Forbes put it more bluntly:

Instead of the tedious tasks, many AI tools target high-level strategy, marketing or client-relationship work; tasks that employees want to keep human. The result is bordering on farcical: employees groaning under 1,000 weekly copy-pastes and waiting in line for expense approvals, while startups chase sexy use cases. In fact, some studies point to around 26% of an office worker’s time being wasted on pointless tasks – roughly 76 days per year per employee…

Future work skills

The Stanford study also compared the US Department of Labor ranking of skills currently attracting higher wages against the AI experts’ assessment of the skills required of humans as AI becomes more embedded in job tasks, as depicted below.

Diagram comparing job functions ranked by average wage and required human agency. Roles like ‘Analyzing data or information’ rank highest for wage, while ‘Organising, planning and prioritising work’ rank highest for human agency. Roles such as ‘Documenting/recording information’ and ‘Establishing and maintaining relationships’ rank lower on both axes.

Source: Future of Work with AI Agents: Auditing Automation and Augmentation Potential across the U.S. Workforce, page 14.

The researchers conclude that as AI becomes more integrated into the workplace:

  • Data analysing skills, while common in today’s high-wage occupations, will decline substantially in demand and value.

  • By contrast, skills involving human interaction, coordination and resource monitoring will be more highly valued.

  • The top 10 skills with the highest average required human agency encompass a broad range, from interpersonal and organisational abilities to decision-making and quality judgment. This may demonstrate the continued gap between what AI and humans can do.

Conclusion

Much of the discussion around AI and employment has been on job losses: at one extreme, Elon Musk predicted that there would be no jobs in the future – AI will take them all, while at the other, some argue AI like past technology waves will create far more jobs than are lost.

The tension between these ideas can be seen in the very different positions being adopted by industry bodies. Business groups, especially in the financial sector, see AI as a major opportunity to boost productivity and move workers into higher-skilled roles. The APC's report estimates that AI will raise multi-factor productivity (MFP) by at least “2.3%...over the next decade, which would correspond to a 4.3% increase in labour productivity worth an additional $116 billion in GDP”.  However, the ACTU is concerned to restrict the impact of AI on the existing composition of Australia’s workforce. It is now calling for a national AI authority and a whole-of-government approach to ensure the fair and coherent adoption of AI across industries.

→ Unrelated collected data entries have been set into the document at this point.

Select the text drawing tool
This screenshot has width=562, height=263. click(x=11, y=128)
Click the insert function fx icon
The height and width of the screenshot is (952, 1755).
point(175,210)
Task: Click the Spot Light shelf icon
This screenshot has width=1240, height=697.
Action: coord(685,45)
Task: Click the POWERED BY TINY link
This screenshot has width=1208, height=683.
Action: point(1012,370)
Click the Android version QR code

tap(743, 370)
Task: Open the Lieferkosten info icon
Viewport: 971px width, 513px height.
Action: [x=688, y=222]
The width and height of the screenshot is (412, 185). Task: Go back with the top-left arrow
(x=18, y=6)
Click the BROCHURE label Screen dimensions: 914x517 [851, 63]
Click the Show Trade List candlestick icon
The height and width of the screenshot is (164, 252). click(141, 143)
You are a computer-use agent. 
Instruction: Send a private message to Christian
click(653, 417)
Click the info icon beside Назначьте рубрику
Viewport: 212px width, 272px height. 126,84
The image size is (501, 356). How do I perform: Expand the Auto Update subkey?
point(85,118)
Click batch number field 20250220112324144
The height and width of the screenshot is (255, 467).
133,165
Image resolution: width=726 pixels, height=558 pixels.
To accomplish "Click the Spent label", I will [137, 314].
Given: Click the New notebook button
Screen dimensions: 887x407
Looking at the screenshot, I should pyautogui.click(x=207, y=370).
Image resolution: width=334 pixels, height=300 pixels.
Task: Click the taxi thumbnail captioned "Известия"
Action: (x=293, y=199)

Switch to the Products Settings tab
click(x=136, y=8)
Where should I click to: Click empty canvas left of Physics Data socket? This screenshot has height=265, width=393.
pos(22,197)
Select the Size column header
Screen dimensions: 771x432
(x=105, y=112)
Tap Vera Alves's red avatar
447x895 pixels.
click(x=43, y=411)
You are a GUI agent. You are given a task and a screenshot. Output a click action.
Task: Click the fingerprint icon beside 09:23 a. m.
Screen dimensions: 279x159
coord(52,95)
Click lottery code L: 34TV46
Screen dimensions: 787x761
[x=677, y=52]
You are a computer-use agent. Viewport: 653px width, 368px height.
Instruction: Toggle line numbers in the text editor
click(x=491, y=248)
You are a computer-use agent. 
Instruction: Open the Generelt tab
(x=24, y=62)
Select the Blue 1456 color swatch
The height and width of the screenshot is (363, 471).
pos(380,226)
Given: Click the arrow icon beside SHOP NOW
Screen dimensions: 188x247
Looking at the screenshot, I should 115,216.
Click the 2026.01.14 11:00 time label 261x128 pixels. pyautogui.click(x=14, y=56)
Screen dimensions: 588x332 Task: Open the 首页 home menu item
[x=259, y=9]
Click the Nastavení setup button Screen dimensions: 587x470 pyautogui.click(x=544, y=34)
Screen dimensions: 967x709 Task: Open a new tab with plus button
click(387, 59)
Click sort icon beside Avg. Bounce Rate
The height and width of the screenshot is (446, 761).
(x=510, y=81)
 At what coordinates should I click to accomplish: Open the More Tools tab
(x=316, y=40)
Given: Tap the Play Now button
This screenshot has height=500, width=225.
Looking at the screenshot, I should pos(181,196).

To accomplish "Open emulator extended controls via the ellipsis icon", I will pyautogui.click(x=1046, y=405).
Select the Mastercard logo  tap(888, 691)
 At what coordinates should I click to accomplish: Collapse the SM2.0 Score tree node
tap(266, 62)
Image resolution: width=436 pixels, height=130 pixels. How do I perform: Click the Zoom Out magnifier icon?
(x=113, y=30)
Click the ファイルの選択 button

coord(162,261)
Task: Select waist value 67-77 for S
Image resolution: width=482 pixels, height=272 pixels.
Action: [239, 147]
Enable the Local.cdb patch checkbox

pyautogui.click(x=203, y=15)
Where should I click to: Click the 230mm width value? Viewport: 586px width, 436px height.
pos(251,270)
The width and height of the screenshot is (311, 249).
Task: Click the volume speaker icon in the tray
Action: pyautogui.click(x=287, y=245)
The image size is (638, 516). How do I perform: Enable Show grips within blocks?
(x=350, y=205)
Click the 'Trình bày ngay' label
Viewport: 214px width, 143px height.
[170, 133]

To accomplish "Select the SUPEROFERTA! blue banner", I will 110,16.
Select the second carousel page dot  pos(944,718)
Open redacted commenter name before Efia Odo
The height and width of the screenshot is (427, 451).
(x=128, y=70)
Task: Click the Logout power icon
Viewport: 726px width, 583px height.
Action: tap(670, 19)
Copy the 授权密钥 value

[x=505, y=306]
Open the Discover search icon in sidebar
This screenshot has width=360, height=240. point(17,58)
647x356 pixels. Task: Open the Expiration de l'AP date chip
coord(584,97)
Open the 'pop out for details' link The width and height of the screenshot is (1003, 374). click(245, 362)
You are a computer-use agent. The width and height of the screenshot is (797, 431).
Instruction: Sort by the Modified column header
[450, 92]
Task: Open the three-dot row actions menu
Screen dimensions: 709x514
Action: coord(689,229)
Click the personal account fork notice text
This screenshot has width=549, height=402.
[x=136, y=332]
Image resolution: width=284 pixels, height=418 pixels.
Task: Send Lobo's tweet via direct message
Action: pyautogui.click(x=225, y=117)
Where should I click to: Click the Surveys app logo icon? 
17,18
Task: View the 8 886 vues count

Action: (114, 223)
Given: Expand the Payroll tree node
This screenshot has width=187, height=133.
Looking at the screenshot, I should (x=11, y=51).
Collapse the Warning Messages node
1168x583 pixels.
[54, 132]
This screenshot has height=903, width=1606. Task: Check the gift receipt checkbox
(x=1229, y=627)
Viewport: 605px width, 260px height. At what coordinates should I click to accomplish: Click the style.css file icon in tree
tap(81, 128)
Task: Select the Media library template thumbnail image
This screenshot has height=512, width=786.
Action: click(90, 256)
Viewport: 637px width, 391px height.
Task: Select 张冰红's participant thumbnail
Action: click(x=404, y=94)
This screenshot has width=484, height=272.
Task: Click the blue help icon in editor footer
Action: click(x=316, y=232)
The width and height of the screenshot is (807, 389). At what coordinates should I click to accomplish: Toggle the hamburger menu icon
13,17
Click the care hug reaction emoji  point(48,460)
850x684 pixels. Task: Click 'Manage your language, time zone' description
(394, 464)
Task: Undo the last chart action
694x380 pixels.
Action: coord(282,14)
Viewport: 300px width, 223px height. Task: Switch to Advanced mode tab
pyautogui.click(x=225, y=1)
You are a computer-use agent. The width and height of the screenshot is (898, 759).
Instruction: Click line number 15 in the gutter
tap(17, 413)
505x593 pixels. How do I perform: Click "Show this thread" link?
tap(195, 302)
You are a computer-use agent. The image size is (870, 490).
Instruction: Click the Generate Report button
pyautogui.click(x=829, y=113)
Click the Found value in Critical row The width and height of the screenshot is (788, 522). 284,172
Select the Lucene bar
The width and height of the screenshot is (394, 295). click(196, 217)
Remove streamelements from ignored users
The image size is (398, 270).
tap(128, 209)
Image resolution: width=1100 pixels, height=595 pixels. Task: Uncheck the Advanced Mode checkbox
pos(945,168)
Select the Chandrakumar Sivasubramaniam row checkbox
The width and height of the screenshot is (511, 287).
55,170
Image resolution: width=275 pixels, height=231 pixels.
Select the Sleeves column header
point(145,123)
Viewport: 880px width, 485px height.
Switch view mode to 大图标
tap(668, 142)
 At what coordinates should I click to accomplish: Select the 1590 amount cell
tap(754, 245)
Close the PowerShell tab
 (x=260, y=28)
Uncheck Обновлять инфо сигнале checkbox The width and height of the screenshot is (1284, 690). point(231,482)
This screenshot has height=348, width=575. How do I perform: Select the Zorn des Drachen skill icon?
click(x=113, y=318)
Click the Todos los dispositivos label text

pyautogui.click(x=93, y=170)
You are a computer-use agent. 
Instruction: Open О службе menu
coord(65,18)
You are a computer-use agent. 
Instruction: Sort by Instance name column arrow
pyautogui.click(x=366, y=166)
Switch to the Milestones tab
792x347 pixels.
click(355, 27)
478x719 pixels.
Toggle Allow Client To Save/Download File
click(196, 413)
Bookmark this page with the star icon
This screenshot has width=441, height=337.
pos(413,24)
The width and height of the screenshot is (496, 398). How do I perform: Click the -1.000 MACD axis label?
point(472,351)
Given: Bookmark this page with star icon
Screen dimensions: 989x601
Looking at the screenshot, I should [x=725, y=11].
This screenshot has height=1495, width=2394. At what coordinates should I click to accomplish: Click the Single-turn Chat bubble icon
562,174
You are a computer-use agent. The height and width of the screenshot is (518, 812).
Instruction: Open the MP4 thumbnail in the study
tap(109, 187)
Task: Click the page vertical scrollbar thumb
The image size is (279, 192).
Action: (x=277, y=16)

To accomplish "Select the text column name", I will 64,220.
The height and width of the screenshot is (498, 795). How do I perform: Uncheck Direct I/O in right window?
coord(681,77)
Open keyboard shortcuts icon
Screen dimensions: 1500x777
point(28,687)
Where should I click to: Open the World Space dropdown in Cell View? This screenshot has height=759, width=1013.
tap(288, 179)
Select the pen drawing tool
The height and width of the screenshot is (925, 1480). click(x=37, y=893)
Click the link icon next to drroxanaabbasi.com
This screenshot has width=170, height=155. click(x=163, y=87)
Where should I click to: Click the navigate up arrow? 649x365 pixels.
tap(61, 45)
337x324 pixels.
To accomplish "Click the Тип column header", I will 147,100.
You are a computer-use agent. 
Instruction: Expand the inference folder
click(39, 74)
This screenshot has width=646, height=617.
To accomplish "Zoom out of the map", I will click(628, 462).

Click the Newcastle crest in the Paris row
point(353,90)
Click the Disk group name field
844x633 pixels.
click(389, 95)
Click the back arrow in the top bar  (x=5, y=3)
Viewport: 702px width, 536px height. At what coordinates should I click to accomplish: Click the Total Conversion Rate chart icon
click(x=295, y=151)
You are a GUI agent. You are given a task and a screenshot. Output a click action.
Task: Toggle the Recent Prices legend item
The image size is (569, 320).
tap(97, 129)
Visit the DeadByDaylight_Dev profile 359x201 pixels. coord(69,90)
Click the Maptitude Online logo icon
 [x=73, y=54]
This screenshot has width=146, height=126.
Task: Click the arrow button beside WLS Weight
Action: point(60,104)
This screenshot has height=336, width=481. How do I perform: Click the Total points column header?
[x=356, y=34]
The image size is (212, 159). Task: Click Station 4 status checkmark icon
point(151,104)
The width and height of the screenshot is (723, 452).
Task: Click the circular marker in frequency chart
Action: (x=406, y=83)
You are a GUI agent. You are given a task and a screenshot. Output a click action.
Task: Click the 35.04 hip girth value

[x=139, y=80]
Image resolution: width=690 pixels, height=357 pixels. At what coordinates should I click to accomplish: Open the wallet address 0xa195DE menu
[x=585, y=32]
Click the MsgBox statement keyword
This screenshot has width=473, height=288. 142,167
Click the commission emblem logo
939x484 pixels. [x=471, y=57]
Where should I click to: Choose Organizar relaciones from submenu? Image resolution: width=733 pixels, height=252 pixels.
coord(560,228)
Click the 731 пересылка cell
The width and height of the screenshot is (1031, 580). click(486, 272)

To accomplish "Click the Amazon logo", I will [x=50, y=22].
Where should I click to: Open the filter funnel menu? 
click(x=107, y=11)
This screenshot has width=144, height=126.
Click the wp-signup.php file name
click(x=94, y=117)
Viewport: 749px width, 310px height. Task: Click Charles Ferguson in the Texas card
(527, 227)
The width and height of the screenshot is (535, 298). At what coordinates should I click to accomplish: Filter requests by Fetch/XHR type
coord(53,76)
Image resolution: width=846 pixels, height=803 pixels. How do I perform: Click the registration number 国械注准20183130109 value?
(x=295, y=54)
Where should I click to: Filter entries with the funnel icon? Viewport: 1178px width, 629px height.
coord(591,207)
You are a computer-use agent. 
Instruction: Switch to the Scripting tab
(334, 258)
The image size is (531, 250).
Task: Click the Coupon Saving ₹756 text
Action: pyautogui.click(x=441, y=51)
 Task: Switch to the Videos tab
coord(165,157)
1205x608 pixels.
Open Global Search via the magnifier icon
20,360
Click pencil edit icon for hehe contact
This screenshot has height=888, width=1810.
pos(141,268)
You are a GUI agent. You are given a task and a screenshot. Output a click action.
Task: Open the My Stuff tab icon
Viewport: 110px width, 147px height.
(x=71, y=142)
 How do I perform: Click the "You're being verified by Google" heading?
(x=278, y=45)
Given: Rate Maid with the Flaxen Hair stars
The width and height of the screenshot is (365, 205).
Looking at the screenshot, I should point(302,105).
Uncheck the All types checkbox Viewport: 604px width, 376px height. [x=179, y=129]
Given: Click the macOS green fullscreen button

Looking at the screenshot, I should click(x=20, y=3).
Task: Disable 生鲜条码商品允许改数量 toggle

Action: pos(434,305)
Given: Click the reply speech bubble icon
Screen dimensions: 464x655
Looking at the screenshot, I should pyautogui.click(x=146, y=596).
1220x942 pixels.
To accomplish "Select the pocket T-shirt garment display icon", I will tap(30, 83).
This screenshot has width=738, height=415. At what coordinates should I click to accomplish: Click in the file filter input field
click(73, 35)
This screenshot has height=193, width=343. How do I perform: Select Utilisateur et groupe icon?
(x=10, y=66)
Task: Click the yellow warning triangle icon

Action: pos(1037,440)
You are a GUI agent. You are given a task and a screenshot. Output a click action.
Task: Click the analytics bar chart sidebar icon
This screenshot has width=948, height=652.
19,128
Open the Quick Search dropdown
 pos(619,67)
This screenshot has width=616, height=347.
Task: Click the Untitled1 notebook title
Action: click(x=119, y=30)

In this polarised debate, sight can be lost of the complex impacts on job design, shifts in skills and efficient allocation of task sharing in an occupation between humans and AI – and employee perspectives of that. As Stanford says:

As AI systems become increasingly capable, decisions about how to deploy them in the workplace are often driven by what is technically feasible – yet workers are the ones most affected by these changes and the ones the economy ultimately relies on…Bringing their perspectives to the table is critical not only for ensuring ethical adoption but also for building systems that are trusted, embraced and truly effective in practice. It also helps reveal overlooked opportunities and guide more human-centered innovation, which in turn benefits technological development.